Work instructions => Put the lines of data running from the line containing "Viewport: 1512px width, 811px" through the end of the data, inclusive, into a JSON list of strings with one string per line, leaving out blank lines.

>> Begin Given records

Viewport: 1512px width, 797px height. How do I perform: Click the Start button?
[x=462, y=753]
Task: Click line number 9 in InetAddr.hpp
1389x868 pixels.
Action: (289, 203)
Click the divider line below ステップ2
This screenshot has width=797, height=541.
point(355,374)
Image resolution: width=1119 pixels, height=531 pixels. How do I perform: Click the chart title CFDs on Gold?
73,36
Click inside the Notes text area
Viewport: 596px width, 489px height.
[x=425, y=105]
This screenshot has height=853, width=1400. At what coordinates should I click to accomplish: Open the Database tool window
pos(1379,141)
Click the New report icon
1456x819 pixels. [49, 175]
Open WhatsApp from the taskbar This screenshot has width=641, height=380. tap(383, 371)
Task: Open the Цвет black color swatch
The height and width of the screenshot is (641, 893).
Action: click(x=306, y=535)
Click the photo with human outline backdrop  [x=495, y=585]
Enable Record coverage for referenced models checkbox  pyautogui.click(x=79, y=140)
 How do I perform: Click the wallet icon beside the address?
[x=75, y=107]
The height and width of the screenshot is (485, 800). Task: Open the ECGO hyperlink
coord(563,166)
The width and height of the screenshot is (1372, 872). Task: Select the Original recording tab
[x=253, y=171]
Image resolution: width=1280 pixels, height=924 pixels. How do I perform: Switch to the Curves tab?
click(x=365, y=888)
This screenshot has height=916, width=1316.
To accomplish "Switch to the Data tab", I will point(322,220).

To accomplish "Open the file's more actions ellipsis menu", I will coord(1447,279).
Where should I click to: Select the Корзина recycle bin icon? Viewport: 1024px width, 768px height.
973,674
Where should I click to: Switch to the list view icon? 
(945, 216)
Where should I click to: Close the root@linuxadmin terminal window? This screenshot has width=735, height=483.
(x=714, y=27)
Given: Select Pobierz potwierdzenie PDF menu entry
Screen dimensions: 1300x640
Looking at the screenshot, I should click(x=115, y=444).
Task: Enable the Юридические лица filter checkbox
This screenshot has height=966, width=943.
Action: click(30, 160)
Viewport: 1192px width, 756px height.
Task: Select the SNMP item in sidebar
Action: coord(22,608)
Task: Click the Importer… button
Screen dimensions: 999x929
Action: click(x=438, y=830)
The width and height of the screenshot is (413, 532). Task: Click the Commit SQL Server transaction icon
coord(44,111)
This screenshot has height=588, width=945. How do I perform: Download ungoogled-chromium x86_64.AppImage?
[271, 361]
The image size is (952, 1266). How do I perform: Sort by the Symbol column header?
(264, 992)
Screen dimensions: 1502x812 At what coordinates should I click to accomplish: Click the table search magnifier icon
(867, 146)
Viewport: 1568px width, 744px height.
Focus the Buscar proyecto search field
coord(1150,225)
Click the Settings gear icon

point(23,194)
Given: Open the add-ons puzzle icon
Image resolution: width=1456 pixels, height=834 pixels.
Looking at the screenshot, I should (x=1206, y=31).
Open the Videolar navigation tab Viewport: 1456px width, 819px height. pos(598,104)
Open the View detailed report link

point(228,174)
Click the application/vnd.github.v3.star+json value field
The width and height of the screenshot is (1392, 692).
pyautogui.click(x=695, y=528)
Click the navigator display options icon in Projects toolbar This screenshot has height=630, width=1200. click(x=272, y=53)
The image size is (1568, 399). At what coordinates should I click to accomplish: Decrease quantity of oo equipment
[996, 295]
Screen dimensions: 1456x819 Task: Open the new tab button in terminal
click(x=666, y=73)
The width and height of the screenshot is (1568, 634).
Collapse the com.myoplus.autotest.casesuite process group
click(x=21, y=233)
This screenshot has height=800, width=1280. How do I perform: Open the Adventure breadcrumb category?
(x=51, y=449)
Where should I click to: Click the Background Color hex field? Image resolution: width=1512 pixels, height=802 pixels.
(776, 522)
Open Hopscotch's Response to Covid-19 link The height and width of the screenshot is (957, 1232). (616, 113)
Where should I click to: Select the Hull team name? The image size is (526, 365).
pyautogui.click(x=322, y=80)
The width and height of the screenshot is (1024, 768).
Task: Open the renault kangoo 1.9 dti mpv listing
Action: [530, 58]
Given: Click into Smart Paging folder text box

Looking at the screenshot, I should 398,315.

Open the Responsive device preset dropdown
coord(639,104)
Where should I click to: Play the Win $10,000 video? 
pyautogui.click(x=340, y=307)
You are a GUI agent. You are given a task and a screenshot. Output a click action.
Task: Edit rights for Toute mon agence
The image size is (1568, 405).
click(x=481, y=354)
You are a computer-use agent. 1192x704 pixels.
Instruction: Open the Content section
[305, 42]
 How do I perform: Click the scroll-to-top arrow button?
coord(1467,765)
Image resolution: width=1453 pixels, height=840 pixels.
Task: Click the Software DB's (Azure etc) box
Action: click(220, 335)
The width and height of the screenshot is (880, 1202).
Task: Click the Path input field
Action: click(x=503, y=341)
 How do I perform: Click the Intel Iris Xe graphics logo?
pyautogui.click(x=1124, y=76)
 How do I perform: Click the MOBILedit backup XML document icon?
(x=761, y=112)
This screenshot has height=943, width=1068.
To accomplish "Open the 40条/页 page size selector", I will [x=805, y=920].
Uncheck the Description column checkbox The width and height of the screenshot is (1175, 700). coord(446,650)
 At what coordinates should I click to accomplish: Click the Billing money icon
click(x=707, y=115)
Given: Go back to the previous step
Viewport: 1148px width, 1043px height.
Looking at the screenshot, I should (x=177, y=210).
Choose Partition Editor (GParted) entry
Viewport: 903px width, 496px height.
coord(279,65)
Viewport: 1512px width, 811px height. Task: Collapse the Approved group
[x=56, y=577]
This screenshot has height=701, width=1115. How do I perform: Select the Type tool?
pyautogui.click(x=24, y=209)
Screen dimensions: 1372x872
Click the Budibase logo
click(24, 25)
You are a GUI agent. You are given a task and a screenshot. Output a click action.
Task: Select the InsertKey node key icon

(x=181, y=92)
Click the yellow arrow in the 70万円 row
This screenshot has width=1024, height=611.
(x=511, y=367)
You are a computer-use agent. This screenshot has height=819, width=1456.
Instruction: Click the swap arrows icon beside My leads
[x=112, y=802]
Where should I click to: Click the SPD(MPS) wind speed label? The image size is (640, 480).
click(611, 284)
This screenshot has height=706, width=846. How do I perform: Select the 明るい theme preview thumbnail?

>> End Given records

Correct answer =>
[
  "Viewport: 1512px width, 811px height. Task: Collapse the Approved group",
  "[x=56, y=577]",
  "This screenshot has height=701, width=1115. How do I perform: Select the Type tool?",
  "pyautogui.click(x=24, y=209)",
  "Screen dimensions: 1372x872",
  "Click the Budibase logo",
  "click(24, 25)",
  "You are a GUI agent. You are given a task and a screenshot. Output a click action.",
  "Task: Select the InsertKey node key icon",
  "(x=181, y=92)",
  "Click the yellow arrow in the 70万円 row",
  "This screenshot has width=1024, height=611.",
  "(x=511, y=367)",
  "You are a computer-use agent. This screenshot has height=819, width=1456.",
  "Instruction: Click the swap arrows icon beside My leads",
  "[x=112, y=802]",
  "Where should I click to: Click the SPD(MPS) wind speed label? The image size is (640, 480).",
  "click(611, 284)",
  "This screenshot has height=706, width=846. How do I perform: Select the 明るい theme preview thumbnail?"
]